## WHAT IS NEEDED
Count the lines of the material below that contain the string "Rentals". Give only the number.
------ DATA FOR PROCESSING
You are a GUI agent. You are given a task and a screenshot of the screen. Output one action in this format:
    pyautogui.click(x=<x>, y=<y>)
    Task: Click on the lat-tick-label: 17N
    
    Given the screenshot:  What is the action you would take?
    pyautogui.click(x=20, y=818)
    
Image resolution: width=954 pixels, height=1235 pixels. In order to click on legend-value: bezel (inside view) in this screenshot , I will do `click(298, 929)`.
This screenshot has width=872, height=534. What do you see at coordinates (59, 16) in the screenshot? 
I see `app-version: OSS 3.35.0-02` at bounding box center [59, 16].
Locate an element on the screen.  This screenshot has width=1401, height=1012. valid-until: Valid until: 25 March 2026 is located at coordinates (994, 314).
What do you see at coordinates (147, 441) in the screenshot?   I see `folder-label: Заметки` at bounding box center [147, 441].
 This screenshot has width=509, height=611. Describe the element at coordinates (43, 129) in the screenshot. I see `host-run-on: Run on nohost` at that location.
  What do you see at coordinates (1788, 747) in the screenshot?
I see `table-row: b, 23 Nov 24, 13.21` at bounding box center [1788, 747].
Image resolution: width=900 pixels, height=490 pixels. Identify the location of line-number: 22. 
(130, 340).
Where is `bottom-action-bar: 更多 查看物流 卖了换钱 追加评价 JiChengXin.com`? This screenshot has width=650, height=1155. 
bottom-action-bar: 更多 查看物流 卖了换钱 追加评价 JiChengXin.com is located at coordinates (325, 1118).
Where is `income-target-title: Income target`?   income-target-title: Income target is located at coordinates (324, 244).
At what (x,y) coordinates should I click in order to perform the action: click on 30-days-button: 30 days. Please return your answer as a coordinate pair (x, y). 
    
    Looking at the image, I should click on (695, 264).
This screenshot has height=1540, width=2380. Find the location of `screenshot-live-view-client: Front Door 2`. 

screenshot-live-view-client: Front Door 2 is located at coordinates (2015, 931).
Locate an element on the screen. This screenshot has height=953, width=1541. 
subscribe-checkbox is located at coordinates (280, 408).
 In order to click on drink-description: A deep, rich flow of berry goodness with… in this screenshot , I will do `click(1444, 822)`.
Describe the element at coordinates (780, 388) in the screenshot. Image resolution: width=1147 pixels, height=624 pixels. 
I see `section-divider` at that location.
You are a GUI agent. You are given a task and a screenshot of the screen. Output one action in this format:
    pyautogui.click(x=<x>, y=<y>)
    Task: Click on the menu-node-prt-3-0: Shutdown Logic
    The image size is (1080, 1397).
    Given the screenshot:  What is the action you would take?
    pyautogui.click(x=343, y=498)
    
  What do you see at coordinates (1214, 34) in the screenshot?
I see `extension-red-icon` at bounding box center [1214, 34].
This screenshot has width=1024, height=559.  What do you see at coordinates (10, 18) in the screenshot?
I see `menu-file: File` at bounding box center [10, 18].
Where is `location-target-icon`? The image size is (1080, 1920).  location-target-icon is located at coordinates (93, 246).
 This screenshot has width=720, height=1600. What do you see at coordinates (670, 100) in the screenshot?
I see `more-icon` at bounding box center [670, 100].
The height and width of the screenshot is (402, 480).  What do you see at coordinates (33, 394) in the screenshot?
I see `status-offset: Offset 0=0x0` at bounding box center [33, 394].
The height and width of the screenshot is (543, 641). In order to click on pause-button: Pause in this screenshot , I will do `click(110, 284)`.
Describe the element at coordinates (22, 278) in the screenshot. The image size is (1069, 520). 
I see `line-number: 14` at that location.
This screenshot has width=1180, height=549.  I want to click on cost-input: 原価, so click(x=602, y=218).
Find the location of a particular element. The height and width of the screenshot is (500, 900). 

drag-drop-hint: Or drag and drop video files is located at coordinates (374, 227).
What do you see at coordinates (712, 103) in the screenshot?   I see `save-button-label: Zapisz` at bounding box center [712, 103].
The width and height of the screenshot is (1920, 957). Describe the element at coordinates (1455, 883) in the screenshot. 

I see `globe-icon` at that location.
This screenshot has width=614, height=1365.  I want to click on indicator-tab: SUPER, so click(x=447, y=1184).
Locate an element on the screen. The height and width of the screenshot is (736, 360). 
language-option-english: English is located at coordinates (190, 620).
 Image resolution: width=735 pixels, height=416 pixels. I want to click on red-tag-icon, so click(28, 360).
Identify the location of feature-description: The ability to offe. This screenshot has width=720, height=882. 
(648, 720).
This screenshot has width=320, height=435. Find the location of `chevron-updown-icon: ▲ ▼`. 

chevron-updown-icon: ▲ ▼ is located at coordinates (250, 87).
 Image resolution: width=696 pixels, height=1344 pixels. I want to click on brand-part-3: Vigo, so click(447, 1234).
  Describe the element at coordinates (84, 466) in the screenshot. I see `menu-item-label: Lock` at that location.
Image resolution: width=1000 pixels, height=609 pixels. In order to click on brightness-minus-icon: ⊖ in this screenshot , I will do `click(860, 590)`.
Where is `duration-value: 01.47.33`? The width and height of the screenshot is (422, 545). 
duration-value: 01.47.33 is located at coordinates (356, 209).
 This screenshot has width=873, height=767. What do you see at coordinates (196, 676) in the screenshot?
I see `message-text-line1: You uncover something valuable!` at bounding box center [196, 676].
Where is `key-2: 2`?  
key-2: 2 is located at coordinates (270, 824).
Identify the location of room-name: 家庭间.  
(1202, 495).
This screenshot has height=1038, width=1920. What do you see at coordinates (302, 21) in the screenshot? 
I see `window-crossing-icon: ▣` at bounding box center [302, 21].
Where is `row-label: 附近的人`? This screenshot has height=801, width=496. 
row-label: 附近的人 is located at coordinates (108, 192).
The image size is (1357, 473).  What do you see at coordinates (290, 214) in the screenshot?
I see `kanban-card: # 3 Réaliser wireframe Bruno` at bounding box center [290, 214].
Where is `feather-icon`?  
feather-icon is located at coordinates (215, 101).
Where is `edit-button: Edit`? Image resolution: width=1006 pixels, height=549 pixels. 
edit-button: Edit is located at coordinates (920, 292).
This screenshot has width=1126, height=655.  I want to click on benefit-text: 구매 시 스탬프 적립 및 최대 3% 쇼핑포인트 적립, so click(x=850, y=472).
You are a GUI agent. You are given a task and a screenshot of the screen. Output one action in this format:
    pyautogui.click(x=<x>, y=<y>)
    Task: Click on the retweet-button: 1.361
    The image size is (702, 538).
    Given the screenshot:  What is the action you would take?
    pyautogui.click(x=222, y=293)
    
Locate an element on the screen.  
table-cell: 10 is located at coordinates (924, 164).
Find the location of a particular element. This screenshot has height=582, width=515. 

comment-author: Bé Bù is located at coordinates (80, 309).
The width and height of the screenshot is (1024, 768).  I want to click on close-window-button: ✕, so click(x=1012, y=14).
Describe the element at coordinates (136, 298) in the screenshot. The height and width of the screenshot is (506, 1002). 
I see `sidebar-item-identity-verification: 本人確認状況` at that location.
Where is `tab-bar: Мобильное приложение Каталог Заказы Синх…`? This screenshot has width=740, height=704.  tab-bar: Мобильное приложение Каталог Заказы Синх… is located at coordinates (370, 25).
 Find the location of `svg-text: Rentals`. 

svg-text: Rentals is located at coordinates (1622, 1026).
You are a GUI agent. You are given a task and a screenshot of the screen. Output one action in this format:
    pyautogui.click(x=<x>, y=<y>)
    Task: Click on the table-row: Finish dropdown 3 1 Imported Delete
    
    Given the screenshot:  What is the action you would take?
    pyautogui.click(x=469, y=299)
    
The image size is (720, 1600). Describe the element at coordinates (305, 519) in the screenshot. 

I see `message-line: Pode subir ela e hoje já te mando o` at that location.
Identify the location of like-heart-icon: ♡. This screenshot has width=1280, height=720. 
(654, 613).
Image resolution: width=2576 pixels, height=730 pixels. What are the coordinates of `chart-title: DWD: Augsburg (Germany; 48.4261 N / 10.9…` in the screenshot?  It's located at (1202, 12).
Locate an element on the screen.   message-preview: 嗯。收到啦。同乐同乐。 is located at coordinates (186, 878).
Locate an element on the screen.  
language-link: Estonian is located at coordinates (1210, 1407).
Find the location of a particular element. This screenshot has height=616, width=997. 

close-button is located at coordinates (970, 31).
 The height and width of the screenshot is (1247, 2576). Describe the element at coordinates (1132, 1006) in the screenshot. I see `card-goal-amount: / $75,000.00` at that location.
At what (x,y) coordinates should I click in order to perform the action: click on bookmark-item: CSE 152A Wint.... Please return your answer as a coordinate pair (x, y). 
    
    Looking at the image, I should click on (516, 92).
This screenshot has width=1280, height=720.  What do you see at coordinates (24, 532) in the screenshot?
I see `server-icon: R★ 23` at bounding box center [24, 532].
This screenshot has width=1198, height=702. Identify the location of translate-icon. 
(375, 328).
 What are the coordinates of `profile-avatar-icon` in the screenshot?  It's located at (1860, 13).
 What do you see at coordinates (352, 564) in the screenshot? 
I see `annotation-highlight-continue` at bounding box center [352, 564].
------------
## EXERCISE ANSWER
2